Wichita Some terrorists involved in the Sept. 11 attacks had agricultural backgrounds, so it is likely their interest in crop dusters was aimed at destroying U.S. crops rather than infecting people, U.S. Sen. Pat Roberts said Friday.
The Kansas senator, who is on the Senate intelligence committee, spoke at the Kansas Livestock Assn. meeting in Wichita, where he talked about his agroterrorism bill.
Roberts said that while he does not have a warning of any specific threat, the danger to the nation's food security is real. He said he has seen intelligence reports that showed some of the terrorists had agricultural training.
"There is a school of thought that I adhere to that the crop dusters that we heard about were not for people, but for crops. If you look at the kind of pathogens terrorists could use against our nation's food supply, I think it is pretty easy to do."
The FBI has now raised that specter saying the risk is very high, Roberts said.
"What would happen to the farm economy and the national economy, but also what will happen in inner cities to people who have taken their food supply for granted? It would be absolutely chaotic," he said.
He called the threat to food security among the five top terrorist threats to the nation.
Agriculture contributed $1.5 trillion to the nation's gross domestic product in 1999, he said. A terrorist attack on the nation's crops or livestock industries could affect production for several years.
"The introduction of pathogens such as foot-and-mouth or avian flu or Karnal bunt would be devastating," he said.

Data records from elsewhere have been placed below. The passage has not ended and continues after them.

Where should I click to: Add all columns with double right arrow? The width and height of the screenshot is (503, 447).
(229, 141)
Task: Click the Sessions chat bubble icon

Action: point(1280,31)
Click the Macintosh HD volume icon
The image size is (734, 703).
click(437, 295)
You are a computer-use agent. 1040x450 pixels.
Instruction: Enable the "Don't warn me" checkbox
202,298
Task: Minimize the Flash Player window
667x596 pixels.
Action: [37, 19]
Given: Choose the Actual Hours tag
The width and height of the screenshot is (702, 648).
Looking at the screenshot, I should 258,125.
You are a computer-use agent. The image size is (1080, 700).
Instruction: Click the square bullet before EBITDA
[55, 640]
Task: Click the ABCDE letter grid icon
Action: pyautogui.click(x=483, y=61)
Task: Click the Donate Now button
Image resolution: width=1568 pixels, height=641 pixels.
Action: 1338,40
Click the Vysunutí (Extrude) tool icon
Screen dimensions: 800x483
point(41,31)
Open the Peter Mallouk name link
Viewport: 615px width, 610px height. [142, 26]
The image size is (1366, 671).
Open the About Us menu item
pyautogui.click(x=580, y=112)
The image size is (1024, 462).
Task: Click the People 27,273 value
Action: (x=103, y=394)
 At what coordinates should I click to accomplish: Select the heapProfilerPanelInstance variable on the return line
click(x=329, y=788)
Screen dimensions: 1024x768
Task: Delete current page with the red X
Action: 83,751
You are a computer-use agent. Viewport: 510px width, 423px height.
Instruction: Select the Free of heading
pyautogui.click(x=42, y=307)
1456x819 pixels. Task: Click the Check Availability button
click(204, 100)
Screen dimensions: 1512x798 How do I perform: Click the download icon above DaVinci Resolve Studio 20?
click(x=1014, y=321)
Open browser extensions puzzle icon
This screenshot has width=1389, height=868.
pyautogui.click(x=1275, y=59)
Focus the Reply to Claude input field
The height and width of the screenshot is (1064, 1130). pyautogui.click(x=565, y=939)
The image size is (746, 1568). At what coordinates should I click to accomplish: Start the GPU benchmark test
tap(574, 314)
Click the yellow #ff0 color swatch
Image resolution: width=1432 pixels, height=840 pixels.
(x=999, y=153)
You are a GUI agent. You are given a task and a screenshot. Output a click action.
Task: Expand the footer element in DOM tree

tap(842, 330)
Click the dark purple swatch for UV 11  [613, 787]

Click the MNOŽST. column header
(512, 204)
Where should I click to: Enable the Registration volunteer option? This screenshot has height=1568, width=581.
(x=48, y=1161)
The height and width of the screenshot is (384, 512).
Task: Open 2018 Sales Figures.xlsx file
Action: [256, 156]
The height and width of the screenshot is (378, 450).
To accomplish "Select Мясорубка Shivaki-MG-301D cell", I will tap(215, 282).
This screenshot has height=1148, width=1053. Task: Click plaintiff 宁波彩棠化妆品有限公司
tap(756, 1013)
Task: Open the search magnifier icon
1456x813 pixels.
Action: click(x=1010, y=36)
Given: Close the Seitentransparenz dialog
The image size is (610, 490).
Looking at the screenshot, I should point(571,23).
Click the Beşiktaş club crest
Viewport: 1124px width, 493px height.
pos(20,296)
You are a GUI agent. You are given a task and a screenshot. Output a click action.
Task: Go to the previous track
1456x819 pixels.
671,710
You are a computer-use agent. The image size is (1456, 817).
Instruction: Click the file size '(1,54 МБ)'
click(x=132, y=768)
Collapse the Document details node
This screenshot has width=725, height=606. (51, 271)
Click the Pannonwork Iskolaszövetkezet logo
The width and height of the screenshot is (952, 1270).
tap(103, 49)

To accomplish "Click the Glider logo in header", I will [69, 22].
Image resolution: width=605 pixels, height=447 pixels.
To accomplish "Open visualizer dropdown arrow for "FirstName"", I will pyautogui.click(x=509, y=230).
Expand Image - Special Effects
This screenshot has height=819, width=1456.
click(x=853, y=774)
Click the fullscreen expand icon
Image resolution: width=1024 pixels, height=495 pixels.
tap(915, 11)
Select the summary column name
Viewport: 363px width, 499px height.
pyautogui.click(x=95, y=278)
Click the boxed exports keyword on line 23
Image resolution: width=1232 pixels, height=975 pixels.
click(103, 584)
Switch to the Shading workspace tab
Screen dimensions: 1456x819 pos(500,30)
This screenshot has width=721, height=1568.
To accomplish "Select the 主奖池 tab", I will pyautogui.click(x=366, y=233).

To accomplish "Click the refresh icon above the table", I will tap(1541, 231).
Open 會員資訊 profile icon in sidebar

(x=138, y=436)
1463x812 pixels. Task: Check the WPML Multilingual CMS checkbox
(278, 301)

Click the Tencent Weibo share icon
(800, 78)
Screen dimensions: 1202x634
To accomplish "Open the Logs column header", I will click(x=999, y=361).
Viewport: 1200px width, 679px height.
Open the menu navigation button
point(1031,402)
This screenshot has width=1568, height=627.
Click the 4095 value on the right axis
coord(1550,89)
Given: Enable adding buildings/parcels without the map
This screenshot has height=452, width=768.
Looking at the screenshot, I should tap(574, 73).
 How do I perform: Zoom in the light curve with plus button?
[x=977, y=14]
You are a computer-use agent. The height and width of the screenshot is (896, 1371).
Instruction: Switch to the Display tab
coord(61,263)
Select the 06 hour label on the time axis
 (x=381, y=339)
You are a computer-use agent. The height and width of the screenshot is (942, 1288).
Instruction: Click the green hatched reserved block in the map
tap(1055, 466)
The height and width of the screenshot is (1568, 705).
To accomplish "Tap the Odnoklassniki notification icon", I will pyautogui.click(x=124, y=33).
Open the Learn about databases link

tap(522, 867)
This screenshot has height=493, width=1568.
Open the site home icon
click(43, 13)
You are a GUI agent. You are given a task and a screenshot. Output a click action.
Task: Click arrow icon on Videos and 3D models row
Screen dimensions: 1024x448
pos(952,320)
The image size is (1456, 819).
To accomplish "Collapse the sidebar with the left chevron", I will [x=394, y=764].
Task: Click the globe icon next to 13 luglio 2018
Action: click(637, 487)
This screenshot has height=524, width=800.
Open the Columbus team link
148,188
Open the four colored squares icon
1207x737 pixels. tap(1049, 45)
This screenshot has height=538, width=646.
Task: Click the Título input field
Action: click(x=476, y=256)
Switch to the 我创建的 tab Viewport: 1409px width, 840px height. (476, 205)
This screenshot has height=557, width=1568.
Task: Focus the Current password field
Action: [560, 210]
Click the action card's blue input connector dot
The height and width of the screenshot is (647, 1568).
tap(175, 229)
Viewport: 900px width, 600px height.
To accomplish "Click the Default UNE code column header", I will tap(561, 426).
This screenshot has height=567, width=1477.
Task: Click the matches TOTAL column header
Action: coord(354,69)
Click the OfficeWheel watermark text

Karnal bunt was detected for the first time in the nation's wheat belt last summer during harvest in two Texas counties. But it took 15 days before the U.S. Department of Agriculture's Animal Plant and Health Inspection Service quarantined the affected counties.
There is no proof that the 2001 outbreak, which has cost the affected Texas counties $27 million this year, was related to terrorism. It is believed the disease was carried north by farmers planting infected wheat seed or by livestock grazing on infected wheat.
Roberts said his bill would bolster the "first responder" capabilities of the USDA and allow the agency to act quickly when a quarantine is needed.
But livestock producers meeting in Wichita were most concerned about diseases such as foot-and-mouth, which devastated Great Britain's livestock industry earlier this year.
Much of the convention focused on state animal health experts talk about the state's emergency plans for the disease, and biosecurity precautions.
"I feel I am risking everything," said Hamilton cattleman Mike Collinge, the KLA's newly elected president.
He said many Kansas cattlemen are uncertain whether they should even be in the business when a terrorist attack using pathogens could destroy everything they've worked for.